**Data shown:**
★ ★ ★ ★
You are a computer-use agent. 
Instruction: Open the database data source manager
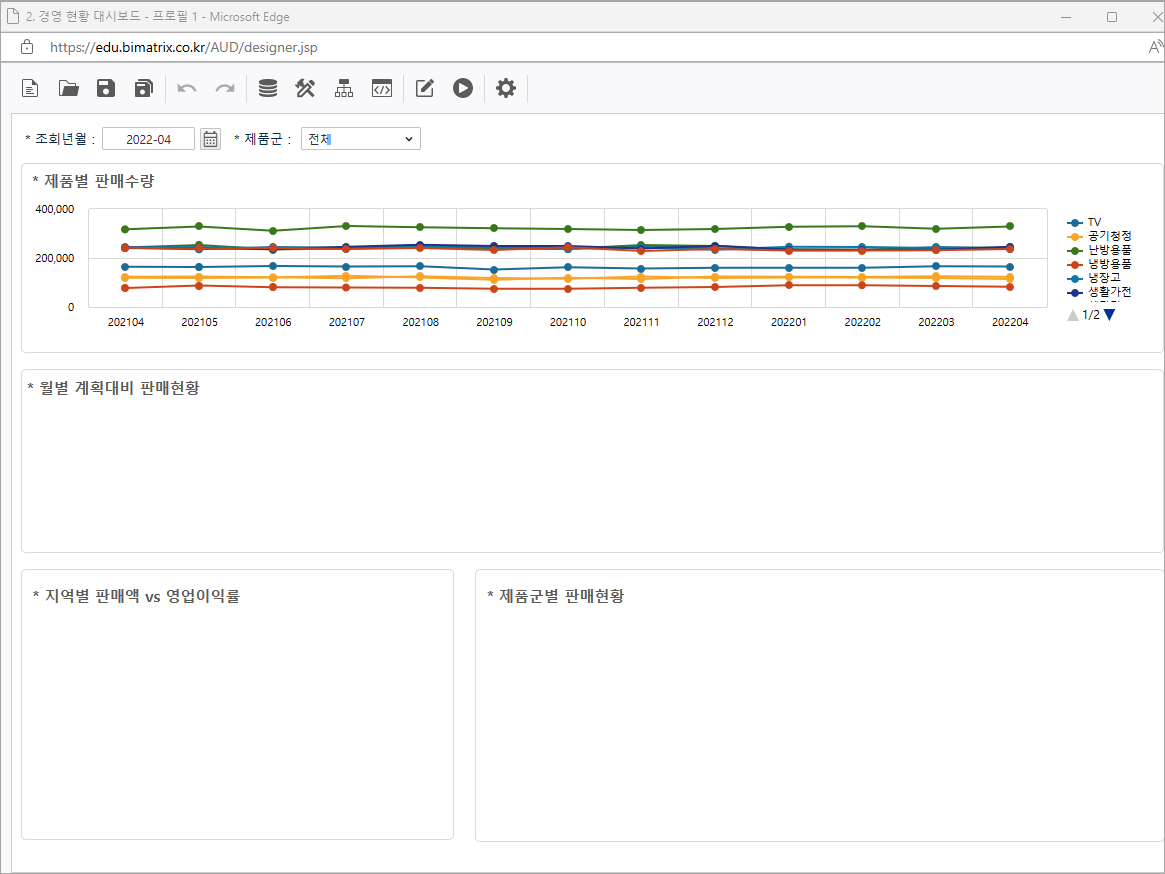[x=268, y=88]
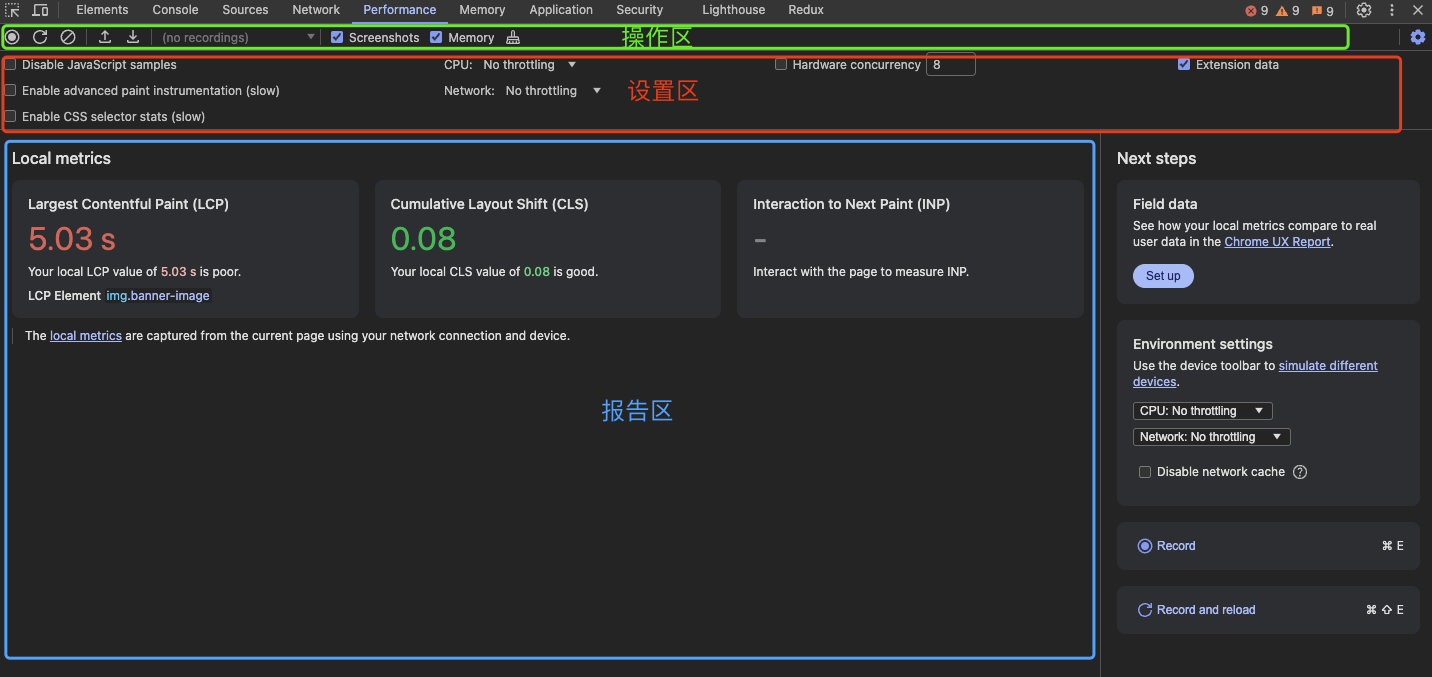Click the record and reload icon in toolbar

[x=40, y=37]
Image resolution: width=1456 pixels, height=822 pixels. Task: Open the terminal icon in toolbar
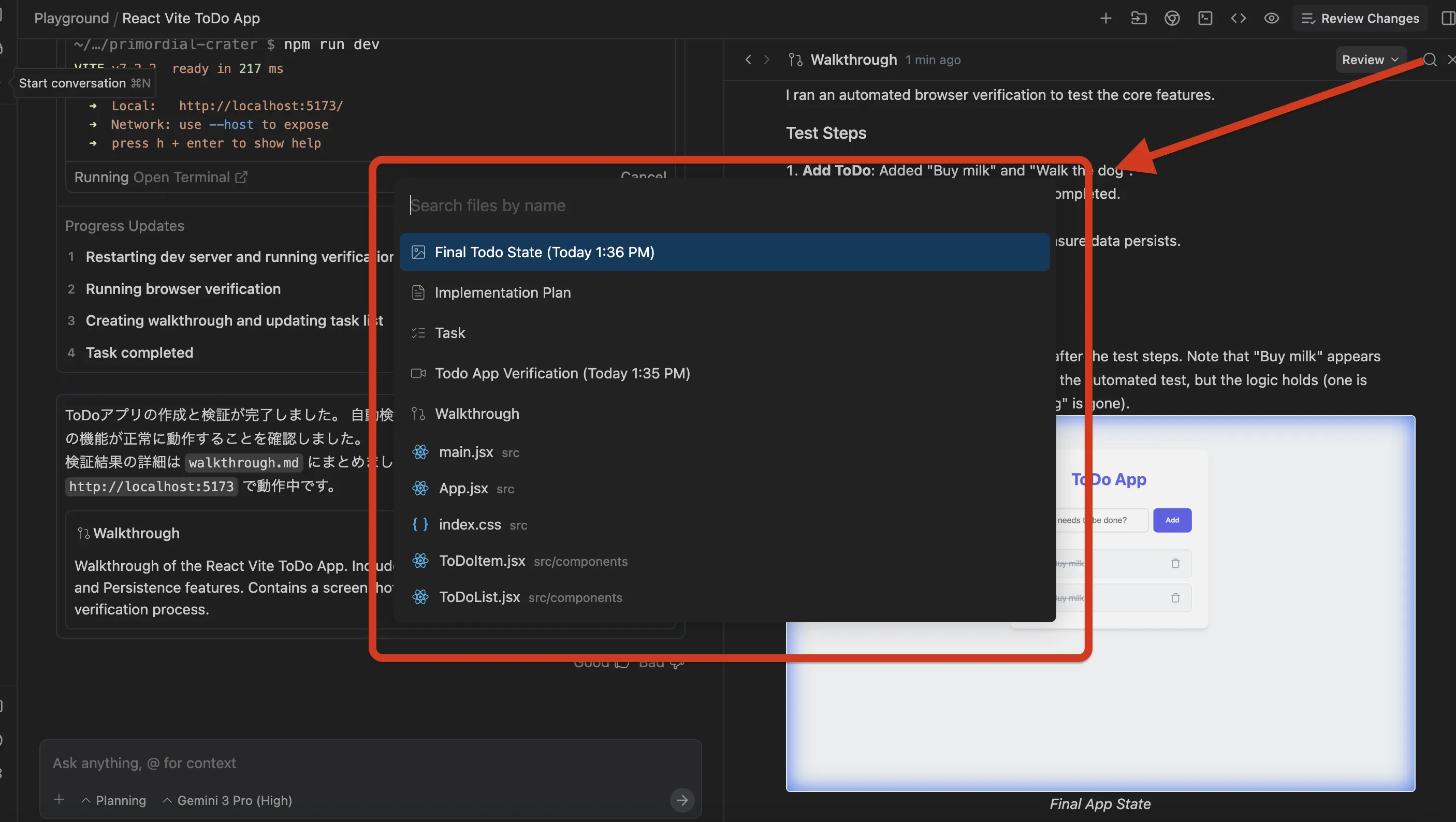tap(1205, 19)
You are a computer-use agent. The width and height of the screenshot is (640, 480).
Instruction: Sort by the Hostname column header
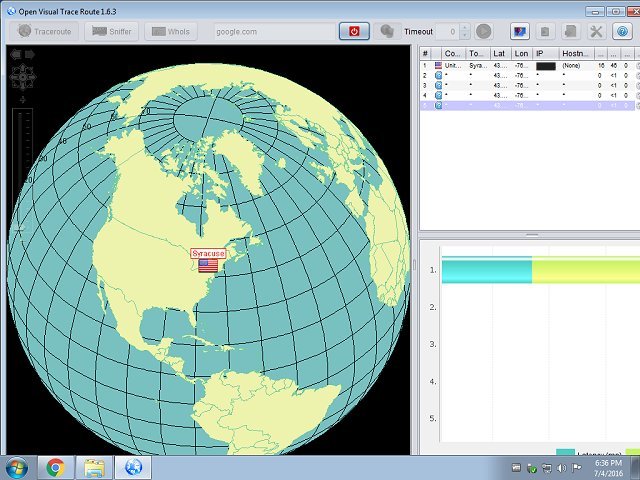[575, 52]

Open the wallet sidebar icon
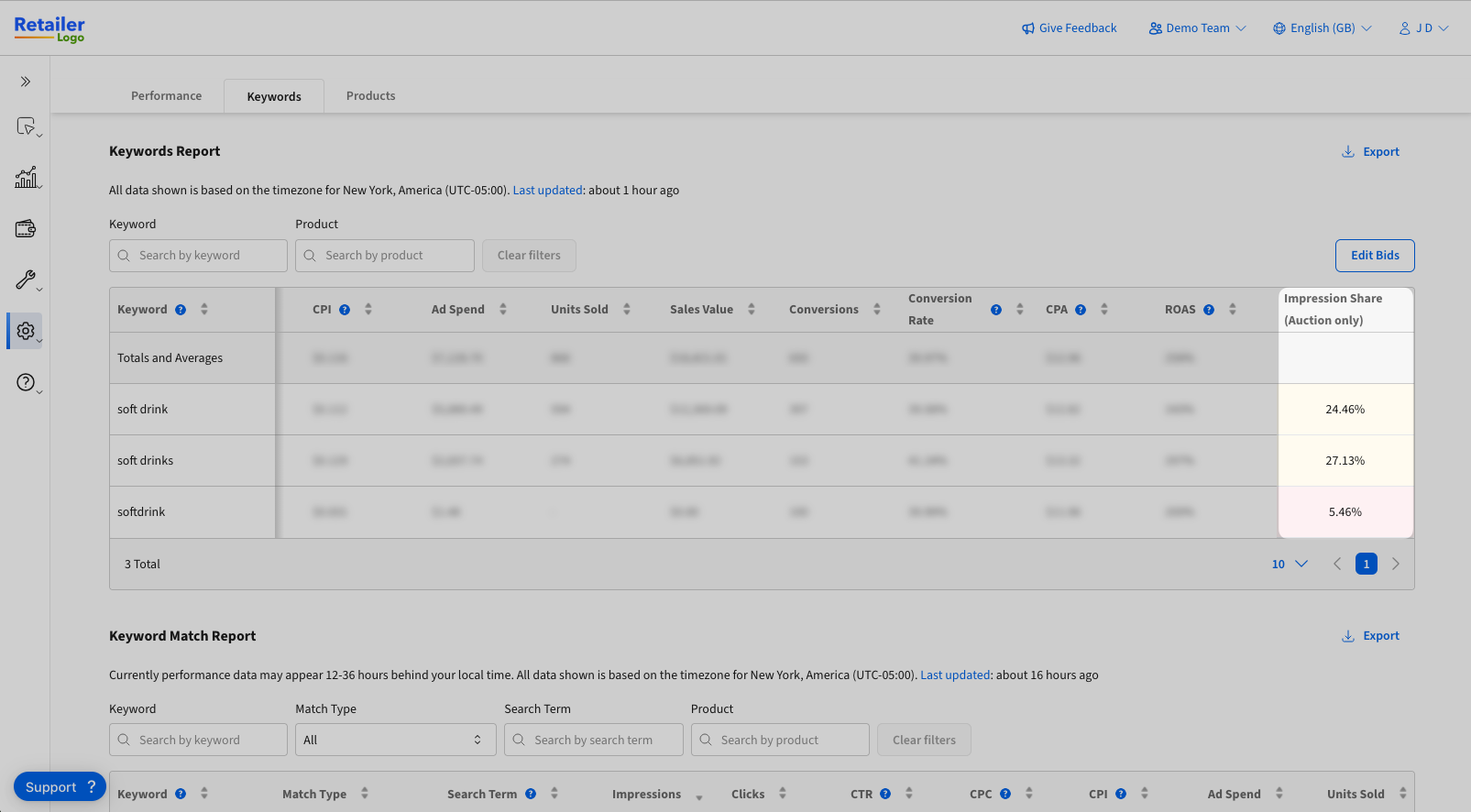coord(26,228)
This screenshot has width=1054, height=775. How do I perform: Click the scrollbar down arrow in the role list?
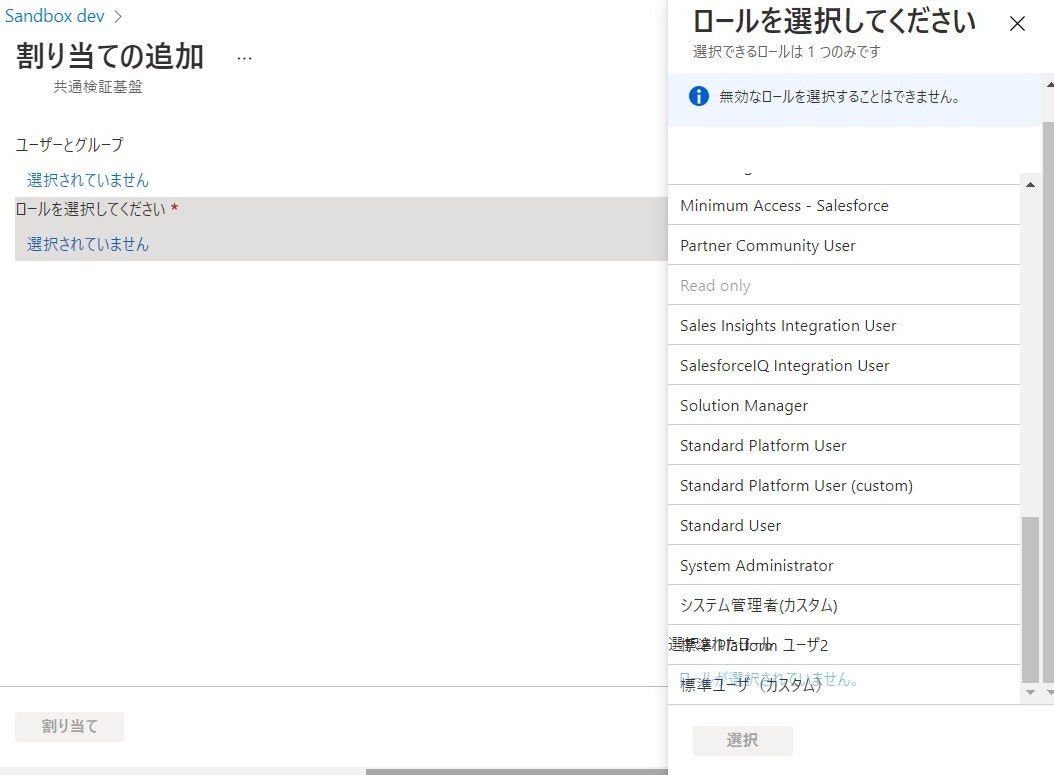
★ ★ ★ ★
Report each line of the records that contains the string "width", copying every such line in full.

**Worked answer:**
Image resolution: width=1456 pixels, height=822 pixels. Task: Open the terminal icon in toolbar
You are a computer-use agent. The width and height of the screenshot is (640, 480).
This screenshot has width=1054, height=775. How do I perform: Click the scrollbar down arrow in the role list?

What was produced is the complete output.